ANN POWERS, CRITIC, NPR MUSIC: You know, it’s so funny, Brianna, because 20 years ago I wrote a piece about Bob Dylan that asked the question, who is the new Bob Dylan? It’s something constantly asked about him. You know, what artist sort of inherits this mantle? And I concluded then that he is always the new Bob Dylan. Dylan himself. And even now, in 2020, 2021, in these years, he’s still putting out albums. He will tour again, I believe, even into his 80s. And he continues to refine and put his persona on its end, you know, like change it all the time. Most recently, he is acting as a living archive in a sense. His songs are packed with references. His last album had a single called “Murder Most Foul” that had 70 references to other songs in it. And he is enjoying being his own archive.
GOLODRYGA: And in terms of being called voice of a generation, I mean, he addressed this too, because this is something that he was labeled in 1962, and it sort of stuck so many years on. I believe we have a soundbite of him talking about this.
(BEGIN VIDEO CLIP)
BOB DYLAN: Tommy, can you hear me? I’m the Acid Queen. I’m riding in a long, black Lincoln limousine. Riding in the backseat next to my wife. Heading straight on in to the afterlife.
(END VIDEO CLIP)
GOLODRYGA: So, I was wrong. I was actually going to just read from an interview that he gave to NPR about that label, being called the voice of a generation. We’ll come back to that. That was my mistake. But let’s talk about what we just heard because this was his most recent album, “Rough and Rowdy Ways.” It hit number one on Billboard Artist 100 Chart. And this single, it’s 17 minutes long and it’s an exploration of JFK’s assassination, and it invokes so many other cultural figures just in those few lines. Can you talk to us a little about that?
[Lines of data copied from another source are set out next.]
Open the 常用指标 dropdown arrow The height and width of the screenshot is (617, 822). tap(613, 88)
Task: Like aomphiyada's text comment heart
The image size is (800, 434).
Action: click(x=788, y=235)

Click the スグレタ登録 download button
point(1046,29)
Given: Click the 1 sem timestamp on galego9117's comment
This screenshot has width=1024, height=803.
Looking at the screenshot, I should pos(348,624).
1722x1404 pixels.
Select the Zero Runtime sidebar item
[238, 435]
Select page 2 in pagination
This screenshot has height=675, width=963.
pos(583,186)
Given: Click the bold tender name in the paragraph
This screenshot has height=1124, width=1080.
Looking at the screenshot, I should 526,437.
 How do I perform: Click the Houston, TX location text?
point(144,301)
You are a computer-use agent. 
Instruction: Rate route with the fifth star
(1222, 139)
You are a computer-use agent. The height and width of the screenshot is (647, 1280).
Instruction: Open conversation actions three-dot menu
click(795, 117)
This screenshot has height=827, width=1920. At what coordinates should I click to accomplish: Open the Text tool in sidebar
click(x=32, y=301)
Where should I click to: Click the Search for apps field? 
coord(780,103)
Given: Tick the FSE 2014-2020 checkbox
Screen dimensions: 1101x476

POWERS: Yes. As I just mentioned, “Murder Most Foul” has at least 70 references to other songs, there are references to historical figures. My colleague at NPR Music, Bob Biolen, and I went through and documented all the songs. And at some point, we actually just had to stop because there were so many. And as I said, I think this is Dylan being his own living archive and wanting so much to be a channel for culture, which, you know, you could say is in some ways problematic. I mean, Bob Dylan is, you know, a straight white male and he’s expressing his own identity, but he is trying to be an open book and to kind of represent and oracularly offer his vision of what culture and history means.